Genomic variations associated with prostate cancer in large cohort of African American men.

Abstract

20 Background: Racial disparities in prostate cancer (PCa) incidence and mortality are well known. PCa is known to be more aggressive in African American men (AAM) in terms of higher incidence and mortality rates. Here we validate a tumor gene expression pan-cancer race model in men with PCa and further characterize genomic differences that may contribute to disparate clinical outcomes Methods: We obtained de-identified genome-wide expression profiles from clinical use of the Decipher RP test in 9,953 men from the GRID registry database. A subset of men (n = 313) had known race status. A pan-cancer race model, developed to predict patient AAM race from analysis of gene expression patterns in 4,162 tumors from retrospective cohorts with known race status was applied to the prospective cohort for race prediction. Gene expression data was used to define genomic differences. Results: The race model has an AUC of 0.98 discriminating EAM from AAM in independent PCa cohort. The model was then applied to the 9,640 GRID patients with unknown race status and classified 6,831 as EAM, 1,058 as AAM with 1,751 as having indeterminate race.

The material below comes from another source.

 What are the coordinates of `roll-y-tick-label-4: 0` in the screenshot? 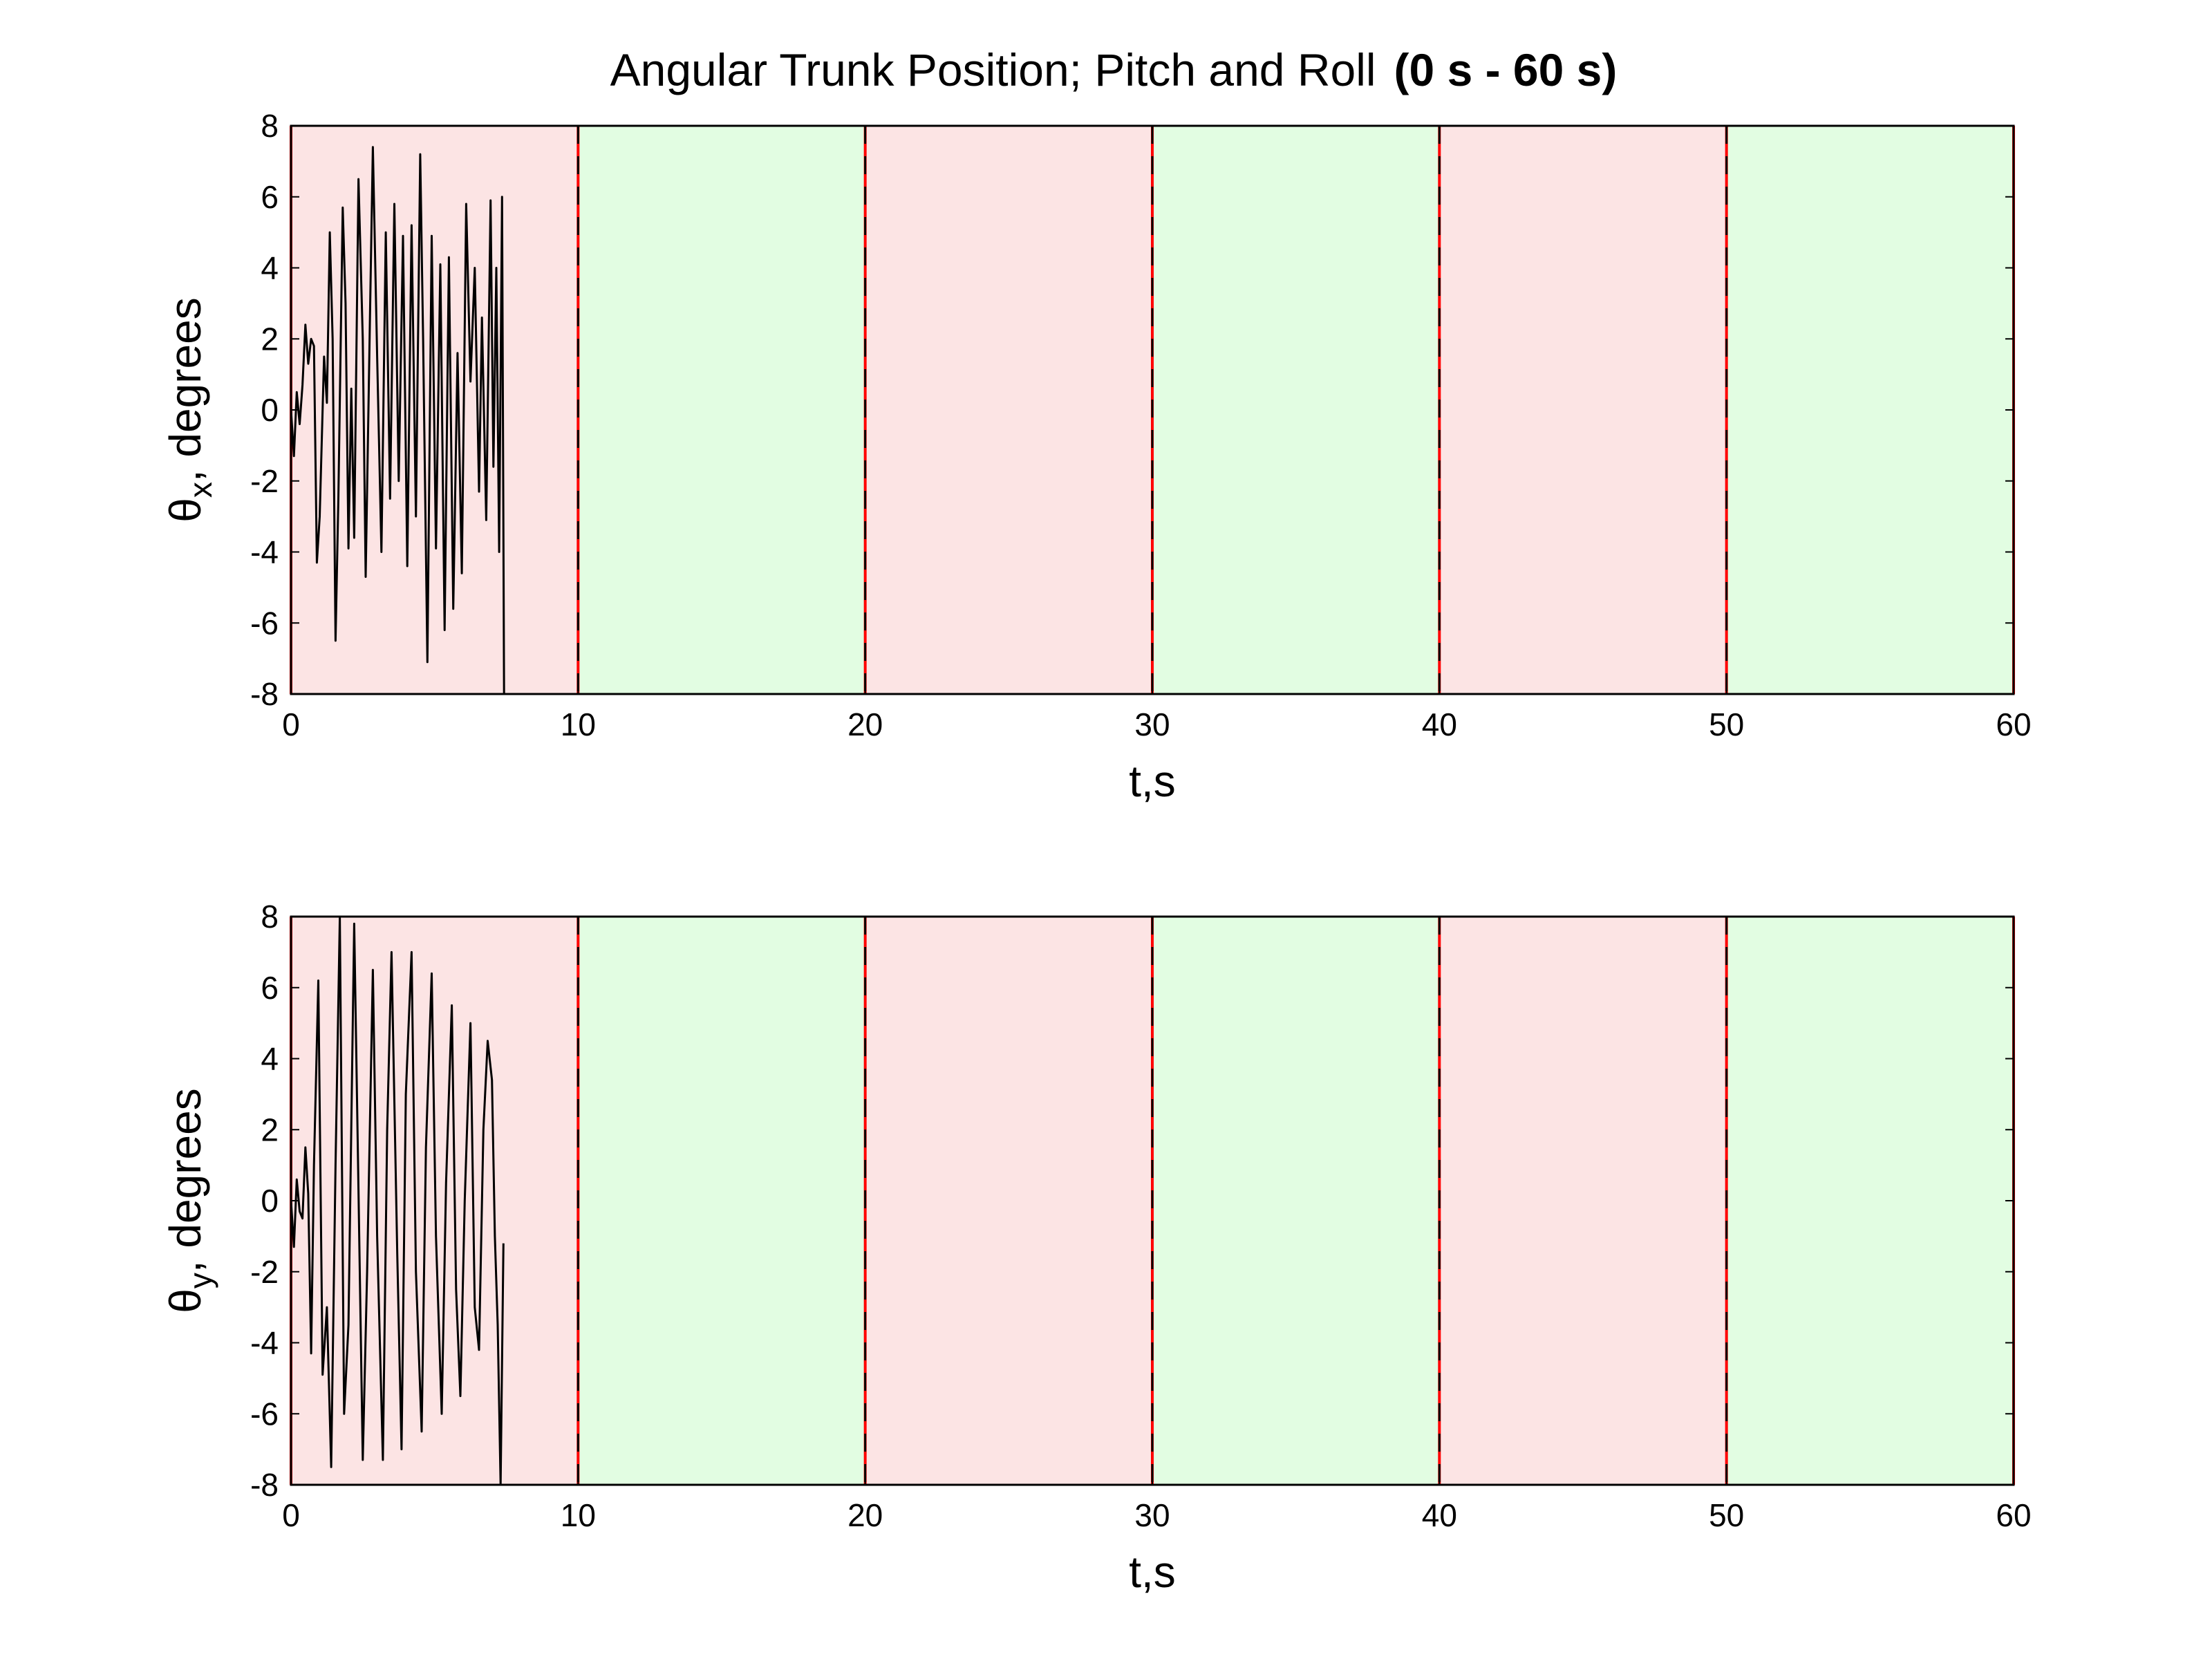 It's located at (270, 1201).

Characterizing the molecular subtypes, we found known and predicted AAM to be enriched with SPINK1+ tumors (21% and 24%, respectively) compared to predicted EAM (8%). In contrast, while ERG+ was found 22% and 19% in known and predicted AAM, respectively compared to 46% in predicted EAM. Based on PAM50 prostate cancer classifier, 61% of AAM were classified as basal-like tumors, whereas 41% were basal-like in EAM. Similarly, 28% of AAM had low AR-A while only 11% of EAM had low AR-A. AAM tumors had higher levels of immune infiltration signatures as well as higher scores for inflammatory and interferon gamma responses, and Interleukin 6 (IL6) signaling activity scores. AAM had lower DNA repair and glycolysis pathway activity compared to EAM Conclusions: Known and predicted AAM, were enriched with SPINK1+ tumors, higher immune infiltration and activation but lower ERG+, DNA repair and AR activity tumors. Using such large GRID data with known race, we will further understand the underlying causes associated with prostate cancer racial disparities which could lead to personalized diagnosis and treatment.